It’s a Wonderful Life (dir. Frank Capra, 1946) is full of post-World War II optimism, yet it’s dark too—dark in its portrayals of big landlord banking moguls such as Henry F. Potter (effusively overplayed by Lionel Barrymore), and dark in what it shows happening to George Bailey (Jimmy Stewart) when he thinks his life is about to crash and burn in the worst of ways.
In films like this one and Mr. Smith Goes to Washington (1939), director Frank Capra dramatizes his belief that the virtues and essential goodness of the common man (or woman) will inevitably prevail against evil. We see here the stereotypical but well intended portrayals of ethnic groups such as the Italians and Irish (as well as a few glimpses of African Americans). Capra gives us his idealized and earnest views of young love, family life, and the American Dream. The film almost overwhelms itself with ebullient views of human character.

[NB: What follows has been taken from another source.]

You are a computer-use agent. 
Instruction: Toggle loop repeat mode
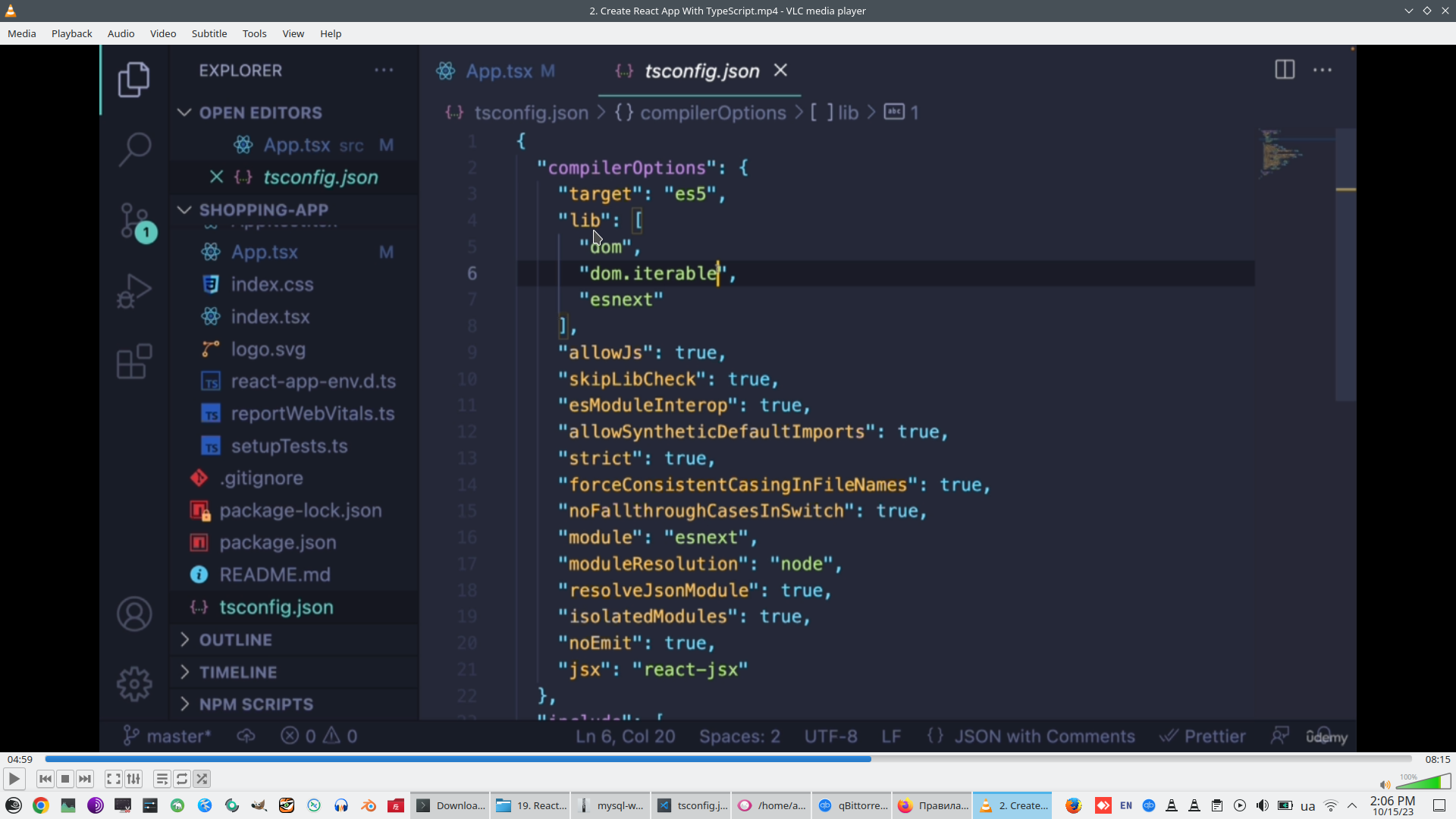tap(182, 779)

Although the film for me has aged very well, I wonder how younger generations view it. Last night at a local showing at the local arts cinema, Cine, I saw many parents and grandparents escorting their not entirely unwilling but not necessarily overenthusiastic children and grandchildren to see the film. How did they view its portrait of marriage, with Donna Reed’s character submitting willingly and without question to Georgie Bailey’s job and to his sour disposition when things go bad? How do they react to the patronizing view of immigrants like the Italians, or its notion that banks can serve the poor by playing fast and loose with their money? Do they take seriously George Bailey’s telling his customers that if they trust him with their money (which has temporarily disappeared) things will come out right in the end?
How do they reconcile the spirit of the season with this venerated holiday film in which a man so depressed and horrified by the apparent failure of his life that he mistreats his wife and children, drinks himself into a stupor at a local bar, and then tries to commit suicide?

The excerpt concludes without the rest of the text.